Darwin recognized that the idea of design arising in the absence of a designer defies intuitive common sense. In a later edition of On the Origin of Species, after he had had a chance to witness the publics reaction to his theory, he stated his opinion that their incredulity was just a failure of imagination:

“When it was first said that the sun stood still and the world turned round, the common sense of mankind declared the doctrine false; but the old saying of vox populi, vox dei, as every philosopher knows, cannot be trusted in science.

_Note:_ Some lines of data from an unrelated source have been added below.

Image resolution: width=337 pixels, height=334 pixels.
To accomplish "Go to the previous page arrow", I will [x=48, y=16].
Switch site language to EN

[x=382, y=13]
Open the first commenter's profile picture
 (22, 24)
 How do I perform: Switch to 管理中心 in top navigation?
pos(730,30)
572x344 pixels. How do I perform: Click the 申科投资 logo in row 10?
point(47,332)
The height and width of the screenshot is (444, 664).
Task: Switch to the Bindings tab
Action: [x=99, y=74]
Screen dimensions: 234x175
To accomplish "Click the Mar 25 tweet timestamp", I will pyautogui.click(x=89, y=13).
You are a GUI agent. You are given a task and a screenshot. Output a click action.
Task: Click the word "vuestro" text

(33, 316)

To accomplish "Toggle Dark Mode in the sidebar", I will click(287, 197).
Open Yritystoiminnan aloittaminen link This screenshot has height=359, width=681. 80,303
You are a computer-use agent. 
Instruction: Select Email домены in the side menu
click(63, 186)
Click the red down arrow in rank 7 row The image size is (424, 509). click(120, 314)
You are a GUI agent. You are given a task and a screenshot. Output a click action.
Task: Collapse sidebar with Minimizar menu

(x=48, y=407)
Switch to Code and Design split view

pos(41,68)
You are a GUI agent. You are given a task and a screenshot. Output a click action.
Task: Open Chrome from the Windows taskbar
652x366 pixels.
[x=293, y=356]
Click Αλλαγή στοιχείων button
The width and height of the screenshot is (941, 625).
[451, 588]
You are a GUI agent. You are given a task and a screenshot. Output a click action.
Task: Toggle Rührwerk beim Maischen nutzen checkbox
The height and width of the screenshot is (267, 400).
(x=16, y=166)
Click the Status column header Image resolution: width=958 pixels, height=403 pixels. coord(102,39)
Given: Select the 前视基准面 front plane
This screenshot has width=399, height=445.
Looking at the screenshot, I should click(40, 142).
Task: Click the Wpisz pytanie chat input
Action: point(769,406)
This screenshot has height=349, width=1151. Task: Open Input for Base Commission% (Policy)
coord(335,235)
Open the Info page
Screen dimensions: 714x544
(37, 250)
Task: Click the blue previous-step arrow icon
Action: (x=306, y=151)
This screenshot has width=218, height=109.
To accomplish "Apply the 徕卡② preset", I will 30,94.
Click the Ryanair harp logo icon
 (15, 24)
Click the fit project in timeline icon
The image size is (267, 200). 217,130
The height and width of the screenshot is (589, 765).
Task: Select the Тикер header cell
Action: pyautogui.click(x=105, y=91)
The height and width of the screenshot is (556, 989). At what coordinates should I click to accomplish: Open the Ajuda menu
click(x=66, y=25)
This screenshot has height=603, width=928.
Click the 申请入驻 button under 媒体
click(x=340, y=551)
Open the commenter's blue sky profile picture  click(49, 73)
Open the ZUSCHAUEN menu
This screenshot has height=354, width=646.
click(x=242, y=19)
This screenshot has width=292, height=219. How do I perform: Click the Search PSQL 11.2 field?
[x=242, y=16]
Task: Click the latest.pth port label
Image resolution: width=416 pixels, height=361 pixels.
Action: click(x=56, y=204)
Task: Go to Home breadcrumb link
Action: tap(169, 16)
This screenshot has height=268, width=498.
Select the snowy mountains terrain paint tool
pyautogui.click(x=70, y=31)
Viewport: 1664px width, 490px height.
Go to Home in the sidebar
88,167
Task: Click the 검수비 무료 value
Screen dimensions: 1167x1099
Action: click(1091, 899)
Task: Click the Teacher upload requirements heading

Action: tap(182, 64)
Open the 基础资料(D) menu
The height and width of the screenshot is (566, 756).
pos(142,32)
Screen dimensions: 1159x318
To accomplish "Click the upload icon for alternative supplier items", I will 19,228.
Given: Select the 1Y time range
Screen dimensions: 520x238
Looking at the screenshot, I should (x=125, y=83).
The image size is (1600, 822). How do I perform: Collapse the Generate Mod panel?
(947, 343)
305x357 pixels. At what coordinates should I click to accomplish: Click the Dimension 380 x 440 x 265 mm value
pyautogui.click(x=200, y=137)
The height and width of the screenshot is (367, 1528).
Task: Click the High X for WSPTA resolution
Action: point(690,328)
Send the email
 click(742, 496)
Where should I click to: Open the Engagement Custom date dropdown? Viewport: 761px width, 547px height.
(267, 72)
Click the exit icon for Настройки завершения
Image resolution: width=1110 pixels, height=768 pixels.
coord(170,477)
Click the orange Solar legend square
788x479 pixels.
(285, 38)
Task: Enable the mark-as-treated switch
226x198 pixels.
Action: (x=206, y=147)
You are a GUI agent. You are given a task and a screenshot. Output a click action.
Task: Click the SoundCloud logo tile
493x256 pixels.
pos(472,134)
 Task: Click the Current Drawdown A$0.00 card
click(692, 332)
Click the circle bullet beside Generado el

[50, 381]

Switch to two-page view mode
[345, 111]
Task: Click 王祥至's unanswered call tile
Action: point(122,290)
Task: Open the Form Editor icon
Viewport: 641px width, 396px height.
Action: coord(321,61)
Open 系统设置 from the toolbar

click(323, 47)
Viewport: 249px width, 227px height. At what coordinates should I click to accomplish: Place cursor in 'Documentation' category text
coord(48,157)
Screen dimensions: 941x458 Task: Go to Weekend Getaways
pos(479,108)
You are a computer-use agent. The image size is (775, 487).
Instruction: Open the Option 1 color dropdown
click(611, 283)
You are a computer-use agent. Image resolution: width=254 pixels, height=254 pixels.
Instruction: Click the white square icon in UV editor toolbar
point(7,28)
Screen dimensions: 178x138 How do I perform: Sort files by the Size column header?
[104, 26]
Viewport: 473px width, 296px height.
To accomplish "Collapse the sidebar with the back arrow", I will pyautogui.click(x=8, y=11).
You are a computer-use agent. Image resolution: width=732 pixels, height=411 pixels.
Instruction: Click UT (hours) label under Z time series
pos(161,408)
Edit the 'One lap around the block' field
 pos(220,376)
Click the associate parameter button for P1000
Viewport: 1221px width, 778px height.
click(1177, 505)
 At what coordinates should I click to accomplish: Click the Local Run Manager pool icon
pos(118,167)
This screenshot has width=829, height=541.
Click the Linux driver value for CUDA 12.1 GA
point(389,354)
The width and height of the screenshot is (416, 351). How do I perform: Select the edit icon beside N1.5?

Reason tells me, that if numerous gradations from a simple and imperfect eye to one complex and perfect can be shown to exist, each grade being useful to its possessor, as is certainly the case; if further, the eye ever varies and the variations be inherited, as is likewise certainly the case and if such variations should be useful to any animal under changing conditions of life, then the difficulty of believing that a perfect and complex eye could be formed by natural selection, though insuperable by our imagination, should not be considered as subversive of the theory.”

Indeed, science has demonstrated over and over that the truth of things often defies common sense. To understand why we have such a hard time swallowing concepts like evolution, I think it is helpful to look at things through the lens of psychology. As a species, we are hardwired to ascribe intention and agency in an attempt to predict the behaviour of other beings. However, we are so hyper active in our propensity towards agency detection that we often ascribe agency to inanimate objects and natural forces. One byproduct of all this is a tendency to assume that anything that appears complex and purposeful must have been designed by an intelligent agent. This is exemplified by the Teleological argument, which William Paley described using his watch maker analogy. He argued that in the same way a watch’s complexity implies a designer, the evident complexity of nature implies the existence of god. In Paley’s day, it made more sense to make this argument, as a mechanism for how life could have evolved by itself had yet to be proposed. Today, in the post-Darwin days, the people making it really should know better. The theory of evolution, like the theory of gravity, provides a huge predictive capacity; it is a rigorous testable model of an observable phenomenon. We know that it is true, beyond all reasonable doubt, through a convergence of evidence from fields such as: palaeontology, geology, botany, zoology, comparative anatomy, bio geography, and genetics. But still there remains a barrier of doubt that, for many, all the evidence in the world won’t surmount. To grasp the rather counter-intuitive fact that “design” can spontaneously emerge in the absence of a designer, I recommend checking out Conway’s Game Of Life, a mesmerizing cellular grid program that models how complex patterns can emerge from the implementation of a few simple rules. As you watch the spiralling patterns and geometric shapes generate from practically nothing, I guarantee that your common sense will be highly offended.